Vladimir Koulikov, expert en chef du département du Moyen-Orient de l’Académie des sciences de Russie, examine, dans un article, la guerre de brut entre la Russie, l’Arabie saoudite et les États-Unis, insinuant que la vraie guerre se passe entre les Russes et Américains, tandis que les erreurs de calcul de Mohammed ben Salmane le poussent vers une situation de plus en plus délicate.
« Le prince héritier d’Arabie saoudite, Mohammed ben Salmane, a commis une grande erreur en s’engageant dans une guerre pétrolière avec Vladimir Poutine dont le pays est fondé sur une véritable économie et qui n’a pas besoin de mains-d’œuvre étrangères », indique l’article.
Vladimir Koulikov continue : « L’Arabie saoudite, un acteur de premier plan du marché mondial d’hydrocarbure, vit actuellement une grave crise.

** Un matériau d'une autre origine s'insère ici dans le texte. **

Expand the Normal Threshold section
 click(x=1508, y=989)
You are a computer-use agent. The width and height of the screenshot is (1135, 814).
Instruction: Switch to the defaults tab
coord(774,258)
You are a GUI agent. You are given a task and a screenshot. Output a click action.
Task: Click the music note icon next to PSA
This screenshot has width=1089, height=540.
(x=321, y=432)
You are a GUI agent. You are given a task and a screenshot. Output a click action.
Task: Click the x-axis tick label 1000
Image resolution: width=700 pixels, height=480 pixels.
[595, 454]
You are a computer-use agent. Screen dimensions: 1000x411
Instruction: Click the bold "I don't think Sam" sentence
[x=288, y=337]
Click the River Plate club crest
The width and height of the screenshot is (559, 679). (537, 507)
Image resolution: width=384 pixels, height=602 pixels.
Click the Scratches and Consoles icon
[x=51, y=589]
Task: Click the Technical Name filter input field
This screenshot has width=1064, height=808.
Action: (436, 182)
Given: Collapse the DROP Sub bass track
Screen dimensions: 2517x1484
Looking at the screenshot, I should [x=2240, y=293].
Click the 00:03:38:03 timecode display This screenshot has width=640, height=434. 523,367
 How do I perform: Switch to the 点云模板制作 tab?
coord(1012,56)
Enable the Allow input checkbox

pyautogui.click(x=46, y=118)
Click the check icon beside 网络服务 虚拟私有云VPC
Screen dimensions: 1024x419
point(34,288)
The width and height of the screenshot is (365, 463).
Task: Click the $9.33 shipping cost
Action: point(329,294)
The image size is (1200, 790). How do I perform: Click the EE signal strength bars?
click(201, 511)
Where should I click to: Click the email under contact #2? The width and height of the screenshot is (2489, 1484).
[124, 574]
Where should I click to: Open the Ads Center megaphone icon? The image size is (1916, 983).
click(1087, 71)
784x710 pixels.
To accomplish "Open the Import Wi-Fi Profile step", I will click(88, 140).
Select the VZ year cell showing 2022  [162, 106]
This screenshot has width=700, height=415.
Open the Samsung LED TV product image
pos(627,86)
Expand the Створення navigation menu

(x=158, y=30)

Derrière cette stabilité superficielle et fragile dont l’Arabie saoudite est fière, pèsent sur le pays les différends, les profondes fissures, le mécontentement des membres de la famille royale et des tensions sociales. Le taux de chômage élevé de jeunes Saoudiens, la pauvreté accrue et les différends entre les sunnites et les chiites mettent en cause la capacité des dirigeants saoudiens pour maintenir la stabilité à l’intérieur de l’Arabie saoudite. À présent, l’Arabie saoudite vit une époque décisive, car l’économie du pays ainsi que les conditions de vie des citoyens saoudiens se trouvent dans un état de morosité sur fond de la dégringolade des cours de brut. Le régime en place en Arabie saoudite a été également très fragilisé par la guerre au Yémen et l’échec du blocus diplomatique du Qatar ainsi que par l’influence de l’Iran au Liban, en Syrie et en Irak. En plus, la succession au trône en Arabie saoudite reste dans un halo d’incertitude.
Quant à Mohammed ben Salmane, il a parié sur le mauvais cheval lors des élections présidentielles américaines bien qu’il soit connu pour ses compétences dans les affaires politiques. C’est ainsi que les relations entre Mohammed ben Salmane et son plus grand allié, c’est-à-dire les États-Unis, se sont dégradées après l’échec des démocrates aux présidentielles américaines ».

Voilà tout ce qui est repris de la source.